Abidjan, 16 jan 2026 (AIP) – Un accord international majeur visant à préserver la biodiversité marine dans les eaux internationales et les fonds marins entre en vigueur le samedi 17 janvier 2026, marquant une avancée historique pour la gouvernance des océans.
Après près de 20 ans de négociations, le traité, officiellement dénommé Accord sur la biodiversité au-delà des juridictions nationales (BBNJ), devient juridiquement contraignant pour les États parties.
Adopté sous l’égide des Nations Unies, l’accord couvre les zones océaniques situées au-delà des eaux territoriales, communément appelées haute mer, ainsi que les fonds marins internationaux. Ces espaces représentent plus des deux tiers de la surface des océans et plus de 90 % du volume total des habitats de la planète, en raison de la profondeur des mers.

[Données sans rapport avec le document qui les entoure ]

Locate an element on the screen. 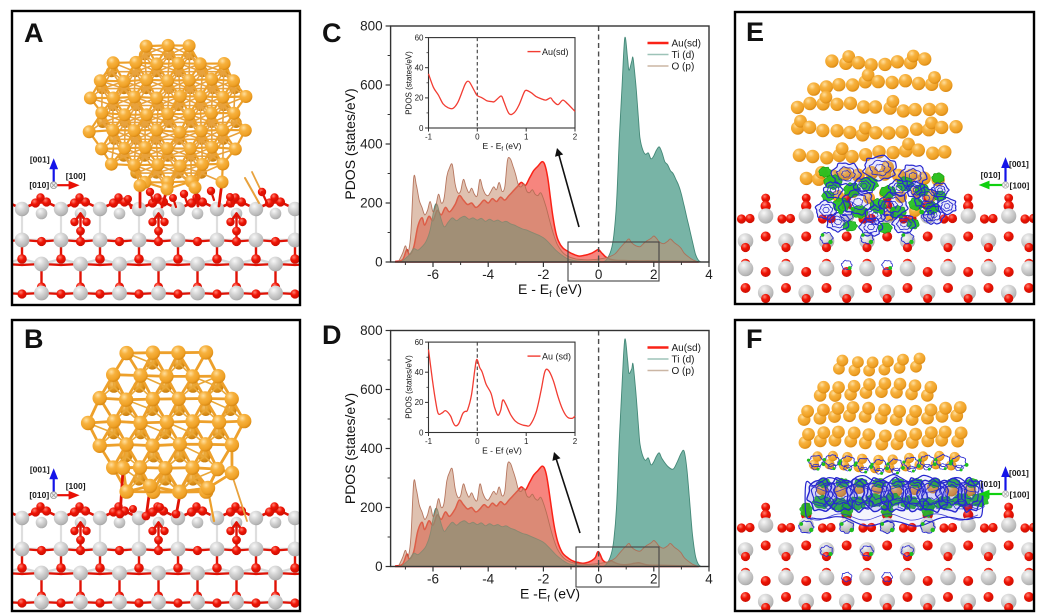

Le traité BBNJ ambitionne de transformer la haute mer en un espace géré durablement, au bénéfice de l’humanité entière. Il s’agit du premier instrument juridiquement contraignant sur les océans à intégrer une gouvernance inclusive, prévoyant notamment la participation des peuples autochtones, des communautés locales et la prise en compte de l’égalité de genre.
Selon les experts, l’accord contribuera à répondre à la « triple crise planétaire » liée au changement climatique, à la perte de biodiversité et à la pollution. Il complète et renforce la Convention des Nations Unies sur le droit de la mer, en comblant ses lacunes et en adaptant la gestion des océans aux défis contemporains et aux objectifs du Programme de développement durable à l’horizon 2030.
L’entrée en vigueur du traité intervient 120 jours après sa ratification par au moins 60 pays. À ce jour, plus de 80 États, dont la Chine, la France, l’Allemagne, le Japon et le Brésil, l’ont ratifié. D’autres grandes économies, telles que les États-Unis, l’Inde et le Royaume-Uni, l’ont signé sans encore achever le processus de ratification, tandis que la Russie n’y a pas adhéré.
Malgré ces réserves, les négociateurs se disent confiants. La mise en œuvre effective du traité et l’adhésion progressive d’autres pays seront déterminantes pour assurer la protection durable des océans et des écosystèmes marins pour les générations futures.